Don Fregose He has staked his life on a commission to propel a vessel, swift as the wind, yet straight in the wind's eye, without the employment of either oars or sails.

Faustine

Staked his life? He must be a child to do so.

Sarpi Alfonso Fontanares reckons that the performance of this miracle will win for him the hand of Marie Lothundiaz.

Faustine

Ah! He loves her then —

Quinola (whispering to Faustine)

No, senora, he adores her.

Faustine

The daughter of Lothundiaz!

Don Fregose

You seem suddenly to feel a great interest in him.

Faustine I hope the gentleman may succeed, if it were only for the purpose of bringing the court here.

Don Fregose

Senora, will you not come and take luncheon at the villa of Avaloros?

A vessel is at your service in the harbor.

Faustine No, my lord, the night of pleasure has wearied me, and a sail would prove too much. I am not obliged, like you, to be indefatigable; youth loves sleep, give me leave then to retire and take a little rest.

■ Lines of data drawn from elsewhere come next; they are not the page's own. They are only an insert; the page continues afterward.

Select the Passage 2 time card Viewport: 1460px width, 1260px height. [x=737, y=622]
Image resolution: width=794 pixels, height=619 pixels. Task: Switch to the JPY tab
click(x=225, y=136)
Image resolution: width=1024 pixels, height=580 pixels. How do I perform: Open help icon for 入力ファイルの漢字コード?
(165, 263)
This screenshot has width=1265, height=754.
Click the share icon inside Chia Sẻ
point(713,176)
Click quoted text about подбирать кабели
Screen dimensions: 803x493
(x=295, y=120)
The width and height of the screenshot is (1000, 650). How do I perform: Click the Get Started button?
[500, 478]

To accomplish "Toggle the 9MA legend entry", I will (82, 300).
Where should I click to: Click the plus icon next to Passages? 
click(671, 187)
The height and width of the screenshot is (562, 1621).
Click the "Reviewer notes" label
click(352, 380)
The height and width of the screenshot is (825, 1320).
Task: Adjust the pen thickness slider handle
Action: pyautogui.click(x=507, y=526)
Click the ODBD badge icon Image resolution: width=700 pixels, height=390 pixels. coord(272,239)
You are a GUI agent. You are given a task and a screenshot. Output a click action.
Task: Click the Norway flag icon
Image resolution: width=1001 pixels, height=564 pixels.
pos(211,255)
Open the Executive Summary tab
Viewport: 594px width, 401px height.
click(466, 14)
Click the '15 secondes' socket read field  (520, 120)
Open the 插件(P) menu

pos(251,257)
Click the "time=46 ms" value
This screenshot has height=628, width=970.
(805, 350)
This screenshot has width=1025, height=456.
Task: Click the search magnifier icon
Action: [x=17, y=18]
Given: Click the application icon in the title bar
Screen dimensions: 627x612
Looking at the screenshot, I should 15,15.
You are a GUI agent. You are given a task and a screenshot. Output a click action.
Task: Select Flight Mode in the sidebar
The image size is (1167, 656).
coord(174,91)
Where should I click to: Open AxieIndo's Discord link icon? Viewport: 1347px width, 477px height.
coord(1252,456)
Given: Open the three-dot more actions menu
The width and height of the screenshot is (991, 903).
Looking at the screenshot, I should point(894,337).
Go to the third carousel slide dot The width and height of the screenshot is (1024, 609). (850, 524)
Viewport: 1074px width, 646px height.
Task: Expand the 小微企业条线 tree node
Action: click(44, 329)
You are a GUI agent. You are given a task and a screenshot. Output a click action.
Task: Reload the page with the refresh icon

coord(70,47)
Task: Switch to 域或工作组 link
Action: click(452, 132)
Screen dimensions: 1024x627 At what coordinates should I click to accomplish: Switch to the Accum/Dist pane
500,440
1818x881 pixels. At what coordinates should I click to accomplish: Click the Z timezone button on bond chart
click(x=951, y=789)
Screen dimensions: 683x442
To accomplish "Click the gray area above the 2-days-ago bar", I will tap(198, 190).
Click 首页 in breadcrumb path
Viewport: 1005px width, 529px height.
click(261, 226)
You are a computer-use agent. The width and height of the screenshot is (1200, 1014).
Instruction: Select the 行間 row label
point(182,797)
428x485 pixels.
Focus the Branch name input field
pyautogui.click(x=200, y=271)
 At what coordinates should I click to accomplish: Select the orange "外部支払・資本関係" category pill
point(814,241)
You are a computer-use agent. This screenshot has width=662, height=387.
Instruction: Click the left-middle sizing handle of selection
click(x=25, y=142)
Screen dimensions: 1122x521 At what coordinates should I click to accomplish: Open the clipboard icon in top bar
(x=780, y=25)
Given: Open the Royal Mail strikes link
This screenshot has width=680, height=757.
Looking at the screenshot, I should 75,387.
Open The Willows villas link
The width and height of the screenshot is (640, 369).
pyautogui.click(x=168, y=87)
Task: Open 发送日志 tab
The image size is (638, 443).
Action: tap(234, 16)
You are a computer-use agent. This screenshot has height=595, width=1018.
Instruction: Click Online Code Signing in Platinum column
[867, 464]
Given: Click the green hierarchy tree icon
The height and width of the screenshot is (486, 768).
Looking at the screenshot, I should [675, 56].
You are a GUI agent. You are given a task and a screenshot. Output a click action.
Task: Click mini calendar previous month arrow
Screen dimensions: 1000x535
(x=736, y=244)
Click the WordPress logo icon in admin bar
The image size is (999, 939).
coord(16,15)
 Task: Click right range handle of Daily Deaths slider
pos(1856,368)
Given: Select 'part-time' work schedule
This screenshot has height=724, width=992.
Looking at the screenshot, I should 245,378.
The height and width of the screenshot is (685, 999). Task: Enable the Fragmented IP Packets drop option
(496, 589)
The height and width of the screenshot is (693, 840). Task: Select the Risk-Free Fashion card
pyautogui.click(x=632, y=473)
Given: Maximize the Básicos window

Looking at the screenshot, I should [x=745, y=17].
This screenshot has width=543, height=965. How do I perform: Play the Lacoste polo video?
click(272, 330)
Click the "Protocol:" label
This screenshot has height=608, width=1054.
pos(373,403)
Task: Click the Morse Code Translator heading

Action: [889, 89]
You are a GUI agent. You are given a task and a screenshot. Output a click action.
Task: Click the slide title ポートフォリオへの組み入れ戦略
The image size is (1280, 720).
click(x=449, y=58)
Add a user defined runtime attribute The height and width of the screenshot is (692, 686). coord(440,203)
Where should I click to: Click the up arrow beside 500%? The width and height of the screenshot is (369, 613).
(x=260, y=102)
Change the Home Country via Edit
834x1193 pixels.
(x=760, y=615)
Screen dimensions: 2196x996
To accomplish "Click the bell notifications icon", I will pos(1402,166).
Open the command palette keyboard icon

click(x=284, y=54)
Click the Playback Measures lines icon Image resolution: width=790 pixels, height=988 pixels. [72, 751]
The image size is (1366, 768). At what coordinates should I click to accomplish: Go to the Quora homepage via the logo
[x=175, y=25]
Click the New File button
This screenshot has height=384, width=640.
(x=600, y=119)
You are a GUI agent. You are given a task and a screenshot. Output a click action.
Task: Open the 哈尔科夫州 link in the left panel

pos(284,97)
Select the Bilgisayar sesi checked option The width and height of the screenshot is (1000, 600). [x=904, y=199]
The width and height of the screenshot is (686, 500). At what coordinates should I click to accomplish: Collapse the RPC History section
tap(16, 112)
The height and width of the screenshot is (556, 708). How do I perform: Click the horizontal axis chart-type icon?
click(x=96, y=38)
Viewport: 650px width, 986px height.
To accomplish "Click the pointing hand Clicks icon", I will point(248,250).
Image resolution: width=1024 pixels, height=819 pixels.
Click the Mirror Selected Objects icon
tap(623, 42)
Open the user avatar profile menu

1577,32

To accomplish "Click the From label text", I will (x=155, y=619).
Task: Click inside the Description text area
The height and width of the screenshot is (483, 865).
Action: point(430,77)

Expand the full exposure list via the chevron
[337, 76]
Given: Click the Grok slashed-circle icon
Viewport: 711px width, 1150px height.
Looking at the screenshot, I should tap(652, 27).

Don Fregose You never say anything to me but that your words contain some innuendo.

Faustine

You ought to be grateful that I do not take you seriously!

(Exeunt Faustine, the Viceroy and Paquita.)

SCENE SIXTEENTH

Avaloros, Quinola, Monipodio, Fontanares and Sarpi.

Sarpi (to Avaloros)

It is too late for a sail.

Avaloros

I do not care; I have won ten crowns in gold.

(Sarpi and Avaloros talk together.)

Fontanares (to Monipodio)

Who is this person?

Monipodio It is Avaloros, the richest banker of Catalonia; he has bought the whole Mediterranean to be his tributary.

Quinola

I feel my heart filled with tenderness towards him.

Monipodio

Every one of us owns him as our master.

Avaloros (to Fontanares) Young man, I am a banker; if your business is a good one, next to the protection of God and that of the king, nothing is as good as that of a millionaire.

Sarpi (to the banker) Make no engagements at present. You and I together will easily be able to make ourselves masters of this enterprise.

Avaloros (to Fontanares)

Very well, my friend, you must come to see me.